> Required action
Please set the lines down again exactly, from the top of the entries through the line that contains "You are a computer-use agent. Image".

> Information shown

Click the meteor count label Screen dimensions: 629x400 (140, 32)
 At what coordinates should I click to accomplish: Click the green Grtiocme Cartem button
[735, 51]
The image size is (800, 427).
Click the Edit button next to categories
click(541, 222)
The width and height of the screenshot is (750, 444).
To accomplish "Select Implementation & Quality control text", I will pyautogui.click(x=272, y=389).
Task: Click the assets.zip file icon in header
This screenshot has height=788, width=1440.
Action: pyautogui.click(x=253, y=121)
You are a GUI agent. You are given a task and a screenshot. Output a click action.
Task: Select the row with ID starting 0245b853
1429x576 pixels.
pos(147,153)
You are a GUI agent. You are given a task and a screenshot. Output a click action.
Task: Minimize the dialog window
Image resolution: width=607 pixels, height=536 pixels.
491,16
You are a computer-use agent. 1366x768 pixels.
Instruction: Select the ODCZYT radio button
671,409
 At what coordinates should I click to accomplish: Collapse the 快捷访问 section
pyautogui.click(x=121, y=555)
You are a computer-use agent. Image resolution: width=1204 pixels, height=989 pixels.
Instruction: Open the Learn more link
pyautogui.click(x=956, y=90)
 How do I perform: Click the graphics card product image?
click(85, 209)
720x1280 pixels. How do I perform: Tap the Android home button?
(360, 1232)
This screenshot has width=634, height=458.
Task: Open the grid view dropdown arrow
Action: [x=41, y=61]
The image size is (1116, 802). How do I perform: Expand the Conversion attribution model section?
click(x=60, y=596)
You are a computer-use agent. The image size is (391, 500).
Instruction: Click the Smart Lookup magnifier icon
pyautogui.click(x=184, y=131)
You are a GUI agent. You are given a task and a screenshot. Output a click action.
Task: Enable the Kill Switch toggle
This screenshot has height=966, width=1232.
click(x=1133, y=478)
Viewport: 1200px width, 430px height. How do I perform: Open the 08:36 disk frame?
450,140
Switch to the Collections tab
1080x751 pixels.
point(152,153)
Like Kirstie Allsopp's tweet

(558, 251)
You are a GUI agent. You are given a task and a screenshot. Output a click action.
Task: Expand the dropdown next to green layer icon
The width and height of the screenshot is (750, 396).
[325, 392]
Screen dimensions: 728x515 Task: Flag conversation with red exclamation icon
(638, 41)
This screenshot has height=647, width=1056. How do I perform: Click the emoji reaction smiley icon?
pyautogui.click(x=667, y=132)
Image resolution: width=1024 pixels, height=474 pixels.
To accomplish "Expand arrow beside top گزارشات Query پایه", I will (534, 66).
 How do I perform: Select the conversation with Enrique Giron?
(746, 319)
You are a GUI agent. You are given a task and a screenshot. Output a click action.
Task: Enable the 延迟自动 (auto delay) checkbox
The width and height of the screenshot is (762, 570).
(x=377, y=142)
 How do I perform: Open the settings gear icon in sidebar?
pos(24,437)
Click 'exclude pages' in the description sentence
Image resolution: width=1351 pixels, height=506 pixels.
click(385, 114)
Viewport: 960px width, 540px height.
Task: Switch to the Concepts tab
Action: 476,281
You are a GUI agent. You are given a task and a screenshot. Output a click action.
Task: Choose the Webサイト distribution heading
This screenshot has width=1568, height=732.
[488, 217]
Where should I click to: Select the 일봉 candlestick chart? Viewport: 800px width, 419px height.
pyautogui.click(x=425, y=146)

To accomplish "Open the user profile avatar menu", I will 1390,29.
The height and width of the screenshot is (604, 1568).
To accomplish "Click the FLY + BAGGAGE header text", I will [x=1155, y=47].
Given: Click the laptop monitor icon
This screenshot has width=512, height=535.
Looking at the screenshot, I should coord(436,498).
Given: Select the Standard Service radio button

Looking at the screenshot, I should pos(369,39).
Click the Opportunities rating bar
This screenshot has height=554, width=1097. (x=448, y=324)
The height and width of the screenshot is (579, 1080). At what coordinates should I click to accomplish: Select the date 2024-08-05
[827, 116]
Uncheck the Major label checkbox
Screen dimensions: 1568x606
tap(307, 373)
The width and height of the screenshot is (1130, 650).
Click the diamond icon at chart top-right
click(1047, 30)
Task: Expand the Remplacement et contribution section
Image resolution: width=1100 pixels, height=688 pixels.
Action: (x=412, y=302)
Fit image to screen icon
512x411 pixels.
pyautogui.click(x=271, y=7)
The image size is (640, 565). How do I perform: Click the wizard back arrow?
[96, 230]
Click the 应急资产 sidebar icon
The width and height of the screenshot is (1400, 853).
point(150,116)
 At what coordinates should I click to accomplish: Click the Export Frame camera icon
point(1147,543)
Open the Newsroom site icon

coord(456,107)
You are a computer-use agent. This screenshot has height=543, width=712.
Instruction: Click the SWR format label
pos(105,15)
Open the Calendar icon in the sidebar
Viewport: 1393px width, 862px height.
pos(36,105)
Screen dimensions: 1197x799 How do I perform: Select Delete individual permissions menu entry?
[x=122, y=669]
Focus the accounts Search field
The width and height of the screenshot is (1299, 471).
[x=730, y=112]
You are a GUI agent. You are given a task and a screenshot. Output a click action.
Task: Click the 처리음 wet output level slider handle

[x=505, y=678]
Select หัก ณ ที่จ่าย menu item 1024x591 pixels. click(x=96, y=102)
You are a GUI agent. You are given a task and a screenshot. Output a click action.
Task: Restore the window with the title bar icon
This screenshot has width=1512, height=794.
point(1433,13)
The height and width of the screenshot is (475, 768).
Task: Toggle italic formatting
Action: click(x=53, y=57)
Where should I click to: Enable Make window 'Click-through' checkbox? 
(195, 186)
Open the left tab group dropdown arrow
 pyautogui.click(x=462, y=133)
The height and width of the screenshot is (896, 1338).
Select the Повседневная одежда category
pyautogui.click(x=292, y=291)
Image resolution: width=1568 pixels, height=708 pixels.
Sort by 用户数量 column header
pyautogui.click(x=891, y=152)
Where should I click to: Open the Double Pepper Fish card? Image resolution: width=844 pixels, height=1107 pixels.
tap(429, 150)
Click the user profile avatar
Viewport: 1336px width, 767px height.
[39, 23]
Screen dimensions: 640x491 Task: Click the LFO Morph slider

> Answer
Click the meteor count label Screen dimensions: 629x400 (140, 32)
 At what coordinates should I click to accomplish: Click the green Grtiocme Cartem button
[735, 51]
The image size is (800, 427).
Click the Edit button next to categories
click(541, 222)
The width and height of the screenshot is (750, 444).
To accomplish "Select Implementation & Quality control text", I will pyautogui.click(x=272, y=389).
Task: Click the assets.zip file icon in header
This screenshot has height=788, width=1440.
Action: pyautogui.click(x=253, y=121)
You are a GUI agent. You are given a task and a screenshot. Output a click action.
Task: Select the row with ID starting 0245b853
1429x576 pixels.
pos(147,153)
You are a GUI agent. You are given a task and a screenshot. Output a click action.
Task: Minimize the dialog window
Image resolution: width=607 pixels, height=536 pixels.
491,16
You are a computer-use agent. 1366x768 pixels.
Instruction: Select the ODCZYT radio button
671,409
 At what coordinates should I click to accomplish: Collapse the 快捷访问 section
pyautogui.click(x=121, y=555)
You are a computer-use agent. Image resolution: width=1204 pixels, height=989 pixels.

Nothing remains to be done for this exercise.